Один раз вообще случился курьез. Строили завод где-то в Венгрии. Позвали папу – проконсультировать местных инженеров. «Райхер в отъезде», – ответили им. Поехал директор его института и зам. Их поселили в гостинице, покатали по Будапешту и отправили назад. Снова позвали папу. «Райхер болен», – ответили им. «Мы подождем», – ответили венгры. Поехали главный инженер завода и зам. Их развернули прямо в аэропорту. Снова позвали папу…
В Венгрии он так и не побывал.
А всю свою самодеятельность – театр, радио, КВН, акробатику, штангу – бросил ради разработки новой методики автоматизации и написания учебника. Этого потребовал научный руководитель, профессор Анатолий Иванович Чебалак. Сказал – либо ты клоун, либо ты ученый.
Какими же слезами отлилась мне в бурной юности эта фраза… Зато папа встроил в меня железную рабочую этику: главное – это работа. Не учреждение, где ты получаешь зарплату, не место, где тебя хвалят, а дело жизни. Смысл и стержень, остальное подождет.
Учебник они, конечно, написали. Точнее, папа написал и заявил, что хочет посвятить его Чебалаку. Учебные издания в то время никому не посвящали, лирика была категорически не принята, о чем вы. Папа уперся: либо с посвящением, либо я отзываю работу из издательства. А она уже в плане, уже в реестре… Может, хотя бы просто фамилию и инициалы? Нет, не просто. В итоге до сих пор существует (и используется студентами) сухой и безэмоциональный учебник, начинающийся фразой «Анатолию Ивановичу Чебалаку, научившему меня думать и творчески мыслить, посвящаю эту книгу».
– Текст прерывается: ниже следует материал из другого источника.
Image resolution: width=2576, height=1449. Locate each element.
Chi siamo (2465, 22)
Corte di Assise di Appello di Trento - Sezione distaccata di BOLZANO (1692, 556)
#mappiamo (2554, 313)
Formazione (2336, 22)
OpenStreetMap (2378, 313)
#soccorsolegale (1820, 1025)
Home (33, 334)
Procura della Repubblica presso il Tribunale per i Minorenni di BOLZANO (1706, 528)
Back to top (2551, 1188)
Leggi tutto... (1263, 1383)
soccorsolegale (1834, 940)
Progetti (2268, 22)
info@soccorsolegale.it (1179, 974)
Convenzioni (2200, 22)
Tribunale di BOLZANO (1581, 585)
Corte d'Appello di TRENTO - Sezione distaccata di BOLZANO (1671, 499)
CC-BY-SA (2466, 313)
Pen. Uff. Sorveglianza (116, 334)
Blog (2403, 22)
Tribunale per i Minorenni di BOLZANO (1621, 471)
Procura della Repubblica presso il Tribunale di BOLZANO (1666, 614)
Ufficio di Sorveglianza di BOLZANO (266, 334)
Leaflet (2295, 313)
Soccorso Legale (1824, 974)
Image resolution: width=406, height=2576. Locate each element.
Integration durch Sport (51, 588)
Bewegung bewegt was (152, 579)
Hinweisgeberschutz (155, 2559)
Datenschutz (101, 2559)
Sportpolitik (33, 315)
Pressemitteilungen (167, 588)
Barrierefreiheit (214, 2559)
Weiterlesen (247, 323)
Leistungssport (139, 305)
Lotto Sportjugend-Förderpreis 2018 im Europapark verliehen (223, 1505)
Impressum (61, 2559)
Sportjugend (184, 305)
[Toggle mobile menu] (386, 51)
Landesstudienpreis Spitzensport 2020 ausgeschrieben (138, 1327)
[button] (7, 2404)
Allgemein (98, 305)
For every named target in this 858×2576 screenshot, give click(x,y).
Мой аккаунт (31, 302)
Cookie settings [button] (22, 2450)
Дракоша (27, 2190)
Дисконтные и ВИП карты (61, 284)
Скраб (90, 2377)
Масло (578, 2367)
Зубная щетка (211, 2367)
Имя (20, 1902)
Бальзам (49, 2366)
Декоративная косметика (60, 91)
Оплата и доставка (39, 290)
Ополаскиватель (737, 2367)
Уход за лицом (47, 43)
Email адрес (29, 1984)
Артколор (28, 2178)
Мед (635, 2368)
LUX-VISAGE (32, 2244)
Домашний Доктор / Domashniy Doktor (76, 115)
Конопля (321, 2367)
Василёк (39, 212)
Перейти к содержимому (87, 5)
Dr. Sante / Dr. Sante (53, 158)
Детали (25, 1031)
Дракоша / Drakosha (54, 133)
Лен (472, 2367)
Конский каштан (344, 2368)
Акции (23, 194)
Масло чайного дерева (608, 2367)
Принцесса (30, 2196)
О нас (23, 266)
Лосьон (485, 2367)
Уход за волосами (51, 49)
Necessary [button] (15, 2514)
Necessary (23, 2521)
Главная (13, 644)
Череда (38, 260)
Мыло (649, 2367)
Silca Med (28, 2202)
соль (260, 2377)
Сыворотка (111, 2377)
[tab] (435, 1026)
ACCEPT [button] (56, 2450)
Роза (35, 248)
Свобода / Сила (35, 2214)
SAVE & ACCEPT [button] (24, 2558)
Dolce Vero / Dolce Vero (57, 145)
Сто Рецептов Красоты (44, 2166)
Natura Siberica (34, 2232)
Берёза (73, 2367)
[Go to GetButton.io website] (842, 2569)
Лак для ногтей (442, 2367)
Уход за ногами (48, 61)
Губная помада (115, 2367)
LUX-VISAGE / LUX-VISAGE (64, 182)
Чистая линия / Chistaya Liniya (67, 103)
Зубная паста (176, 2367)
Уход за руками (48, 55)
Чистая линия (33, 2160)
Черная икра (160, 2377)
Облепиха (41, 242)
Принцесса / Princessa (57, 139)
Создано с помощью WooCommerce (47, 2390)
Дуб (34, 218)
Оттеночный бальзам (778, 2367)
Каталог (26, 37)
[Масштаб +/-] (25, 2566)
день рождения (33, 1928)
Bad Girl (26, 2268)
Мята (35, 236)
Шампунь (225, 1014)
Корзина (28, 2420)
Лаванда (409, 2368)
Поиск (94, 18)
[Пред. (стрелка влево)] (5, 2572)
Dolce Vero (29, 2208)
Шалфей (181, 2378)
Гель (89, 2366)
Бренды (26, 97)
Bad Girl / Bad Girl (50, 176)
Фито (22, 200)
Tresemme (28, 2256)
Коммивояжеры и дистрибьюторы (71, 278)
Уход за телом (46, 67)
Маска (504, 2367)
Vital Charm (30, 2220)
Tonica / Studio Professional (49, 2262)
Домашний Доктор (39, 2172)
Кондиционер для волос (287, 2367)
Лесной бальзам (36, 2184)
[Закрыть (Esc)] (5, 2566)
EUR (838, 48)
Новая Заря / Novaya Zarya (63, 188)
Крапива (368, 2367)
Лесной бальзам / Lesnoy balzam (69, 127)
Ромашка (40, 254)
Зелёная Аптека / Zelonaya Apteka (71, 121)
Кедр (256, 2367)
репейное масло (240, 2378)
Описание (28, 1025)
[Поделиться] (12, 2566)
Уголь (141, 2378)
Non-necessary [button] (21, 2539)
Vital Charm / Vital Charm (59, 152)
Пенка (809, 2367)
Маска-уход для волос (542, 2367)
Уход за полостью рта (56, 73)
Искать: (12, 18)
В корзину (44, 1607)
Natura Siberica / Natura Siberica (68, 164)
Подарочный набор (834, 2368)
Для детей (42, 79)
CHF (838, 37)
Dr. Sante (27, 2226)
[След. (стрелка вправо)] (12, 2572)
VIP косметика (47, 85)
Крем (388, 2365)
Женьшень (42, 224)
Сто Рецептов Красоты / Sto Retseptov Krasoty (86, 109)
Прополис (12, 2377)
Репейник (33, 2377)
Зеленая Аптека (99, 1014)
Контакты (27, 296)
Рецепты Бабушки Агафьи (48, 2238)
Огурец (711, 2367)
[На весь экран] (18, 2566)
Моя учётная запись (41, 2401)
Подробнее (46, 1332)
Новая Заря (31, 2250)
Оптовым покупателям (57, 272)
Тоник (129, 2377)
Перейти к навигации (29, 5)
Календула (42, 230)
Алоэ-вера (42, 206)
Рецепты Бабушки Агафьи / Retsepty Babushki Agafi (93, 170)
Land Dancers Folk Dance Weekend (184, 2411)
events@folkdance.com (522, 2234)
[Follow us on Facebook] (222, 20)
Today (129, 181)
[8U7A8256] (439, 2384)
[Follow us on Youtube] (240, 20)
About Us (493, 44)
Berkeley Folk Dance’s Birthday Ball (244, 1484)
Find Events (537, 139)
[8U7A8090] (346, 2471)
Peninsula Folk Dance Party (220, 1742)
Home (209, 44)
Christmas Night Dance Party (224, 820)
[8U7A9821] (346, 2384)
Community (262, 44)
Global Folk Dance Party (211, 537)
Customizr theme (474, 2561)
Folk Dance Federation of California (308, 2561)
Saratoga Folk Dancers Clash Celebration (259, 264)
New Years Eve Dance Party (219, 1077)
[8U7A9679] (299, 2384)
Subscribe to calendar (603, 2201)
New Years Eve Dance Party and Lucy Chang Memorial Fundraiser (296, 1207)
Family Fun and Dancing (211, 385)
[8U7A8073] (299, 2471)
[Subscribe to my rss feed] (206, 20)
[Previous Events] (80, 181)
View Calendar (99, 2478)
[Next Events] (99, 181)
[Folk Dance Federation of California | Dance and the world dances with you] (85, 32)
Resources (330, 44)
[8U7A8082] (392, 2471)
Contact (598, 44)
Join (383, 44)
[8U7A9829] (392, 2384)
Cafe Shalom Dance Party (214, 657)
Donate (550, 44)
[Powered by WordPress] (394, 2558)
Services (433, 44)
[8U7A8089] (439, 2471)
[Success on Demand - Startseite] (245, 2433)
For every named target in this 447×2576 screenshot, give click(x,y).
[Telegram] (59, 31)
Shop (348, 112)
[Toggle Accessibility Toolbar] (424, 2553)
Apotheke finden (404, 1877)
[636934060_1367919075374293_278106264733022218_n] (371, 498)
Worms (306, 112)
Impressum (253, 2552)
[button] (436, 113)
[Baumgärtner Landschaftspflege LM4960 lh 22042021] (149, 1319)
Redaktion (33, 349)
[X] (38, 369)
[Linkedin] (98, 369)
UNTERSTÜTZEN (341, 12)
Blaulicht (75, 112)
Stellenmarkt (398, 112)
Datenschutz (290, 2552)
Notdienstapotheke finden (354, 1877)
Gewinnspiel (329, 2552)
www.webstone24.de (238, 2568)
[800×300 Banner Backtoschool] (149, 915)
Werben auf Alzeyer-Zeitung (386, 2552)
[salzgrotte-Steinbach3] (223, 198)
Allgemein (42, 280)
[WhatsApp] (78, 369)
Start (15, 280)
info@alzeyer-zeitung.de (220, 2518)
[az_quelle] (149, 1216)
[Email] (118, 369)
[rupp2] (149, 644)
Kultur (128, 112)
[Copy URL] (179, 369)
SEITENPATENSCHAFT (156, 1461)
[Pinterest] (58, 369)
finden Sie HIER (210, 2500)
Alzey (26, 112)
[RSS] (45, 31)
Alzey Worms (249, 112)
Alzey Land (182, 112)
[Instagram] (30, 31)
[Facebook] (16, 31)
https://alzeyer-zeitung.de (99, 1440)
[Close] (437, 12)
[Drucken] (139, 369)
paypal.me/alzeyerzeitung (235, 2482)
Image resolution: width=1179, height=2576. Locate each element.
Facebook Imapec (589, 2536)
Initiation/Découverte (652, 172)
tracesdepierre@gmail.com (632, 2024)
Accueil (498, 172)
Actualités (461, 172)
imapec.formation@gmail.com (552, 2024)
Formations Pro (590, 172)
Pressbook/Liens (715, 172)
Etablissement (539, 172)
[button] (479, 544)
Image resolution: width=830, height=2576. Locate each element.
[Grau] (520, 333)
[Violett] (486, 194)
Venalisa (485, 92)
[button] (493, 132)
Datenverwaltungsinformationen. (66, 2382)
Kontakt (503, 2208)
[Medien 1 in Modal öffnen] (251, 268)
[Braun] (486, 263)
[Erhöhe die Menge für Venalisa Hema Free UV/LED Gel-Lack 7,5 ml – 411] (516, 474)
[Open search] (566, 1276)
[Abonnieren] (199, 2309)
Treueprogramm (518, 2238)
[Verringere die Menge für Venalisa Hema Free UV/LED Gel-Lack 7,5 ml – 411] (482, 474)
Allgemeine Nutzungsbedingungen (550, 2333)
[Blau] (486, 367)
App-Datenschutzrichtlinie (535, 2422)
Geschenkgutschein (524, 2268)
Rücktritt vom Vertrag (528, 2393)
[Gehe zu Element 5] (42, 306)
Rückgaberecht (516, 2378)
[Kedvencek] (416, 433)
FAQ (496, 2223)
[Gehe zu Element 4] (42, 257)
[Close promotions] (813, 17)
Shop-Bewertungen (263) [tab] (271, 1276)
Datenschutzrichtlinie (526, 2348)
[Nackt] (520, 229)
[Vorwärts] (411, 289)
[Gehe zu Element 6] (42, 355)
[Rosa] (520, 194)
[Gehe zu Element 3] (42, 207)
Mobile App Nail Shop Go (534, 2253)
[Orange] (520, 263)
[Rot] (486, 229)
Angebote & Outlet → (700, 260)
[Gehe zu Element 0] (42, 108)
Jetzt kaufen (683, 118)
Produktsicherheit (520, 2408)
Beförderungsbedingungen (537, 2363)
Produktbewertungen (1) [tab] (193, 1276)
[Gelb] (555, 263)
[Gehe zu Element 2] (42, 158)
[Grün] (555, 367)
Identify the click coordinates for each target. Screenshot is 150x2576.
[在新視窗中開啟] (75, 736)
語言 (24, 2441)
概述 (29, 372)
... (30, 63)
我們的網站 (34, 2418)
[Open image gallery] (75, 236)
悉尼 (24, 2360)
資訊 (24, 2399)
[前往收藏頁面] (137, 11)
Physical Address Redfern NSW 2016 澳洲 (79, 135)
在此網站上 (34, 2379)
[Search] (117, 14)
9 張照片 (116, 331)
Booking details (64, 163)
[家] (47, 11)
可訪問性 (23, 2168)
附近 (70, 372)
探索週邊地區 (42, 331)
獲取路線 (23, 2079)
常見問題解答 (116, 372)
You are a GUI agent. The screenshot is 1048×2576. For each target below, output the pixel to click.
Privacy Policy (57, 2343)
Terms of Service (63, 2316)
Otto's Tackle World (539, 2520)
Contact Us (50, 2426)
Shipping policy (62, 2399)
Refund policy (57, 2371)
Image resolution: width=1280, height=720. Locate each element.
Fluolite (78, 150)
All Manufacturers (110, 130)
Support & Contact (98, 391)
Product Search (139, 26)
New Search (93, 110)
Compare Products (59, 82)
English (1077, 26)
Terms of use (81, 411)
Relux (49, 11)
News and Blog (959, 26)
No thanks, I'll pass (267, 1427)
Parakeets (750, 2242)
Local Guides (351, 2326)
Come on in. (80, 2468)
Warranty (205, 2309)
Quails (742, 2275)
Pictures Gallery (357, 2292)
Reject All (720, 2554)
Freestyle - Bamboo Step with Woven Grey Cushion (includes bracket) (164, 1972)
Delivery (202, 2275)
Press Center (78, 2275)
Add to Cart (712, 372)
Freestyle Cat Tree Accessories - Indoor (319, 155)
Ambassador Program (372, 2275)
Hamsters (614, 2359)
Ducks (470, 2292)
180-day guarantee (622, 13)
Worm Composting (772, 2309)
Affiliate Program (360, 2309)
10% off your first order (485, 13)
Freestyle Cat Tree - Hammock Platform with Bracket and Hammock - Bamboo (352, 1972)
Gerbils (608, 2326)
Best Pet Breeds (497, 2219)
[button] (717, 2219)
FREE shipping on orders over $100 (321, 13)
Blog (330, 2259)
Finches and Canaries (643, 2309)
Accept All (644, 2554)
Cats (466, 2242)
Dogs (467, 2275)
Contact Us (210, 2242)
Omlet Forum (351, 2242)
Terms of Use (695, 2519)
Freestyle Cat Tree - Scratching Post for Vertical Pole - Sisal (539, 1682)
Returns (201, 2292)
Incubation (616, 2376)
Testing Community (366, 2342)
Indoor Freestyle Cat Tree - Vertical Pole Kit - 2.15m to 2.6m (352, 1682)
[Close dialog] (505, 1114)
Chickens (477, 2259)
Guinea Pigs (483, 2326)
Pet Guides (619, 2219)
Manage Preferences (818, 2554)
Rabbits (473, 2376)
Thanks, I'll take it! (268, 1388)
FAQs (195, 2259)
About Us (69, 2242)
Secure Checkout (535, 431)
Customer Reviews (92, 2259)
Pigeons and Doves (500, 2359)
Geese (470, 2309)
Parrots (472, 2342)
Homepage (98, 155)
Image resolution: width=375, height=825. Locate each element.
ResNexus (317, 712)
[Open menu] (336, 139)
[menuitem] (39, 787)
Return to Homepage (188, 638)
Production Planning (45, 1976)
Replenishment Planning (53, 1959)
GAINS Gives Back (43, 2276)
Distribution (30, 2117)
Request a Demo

У него ничего и никогда не было сухо и безэмоционально. Сам Чебалак подарил ему свою фотографию с надписью: «Люблю – за творчество и ум, не люблю – за суматоху».
Женат он был четыре раза. Последний раз – на маме. И соединился с ней в такой глубокий и монолитный союз, что я пока совсем не могу представить, как же она теперь без него.
У него была самая большая в Москве коллекция пластинок классической музыки (хотя он всегда уточнял – «не самая, самая большая – у сына Кассиля, моя вторая»). Вечно сменяющаяся аппаратура, как только один усилитель устаревал, тут же являлся следующий. Лучшие колонки изо всех возможных. Все варианты исполнения разных произведений. И никакого музыкального образования, чем он тяготился всю жизнь. Меня с четырех лет учили музыке.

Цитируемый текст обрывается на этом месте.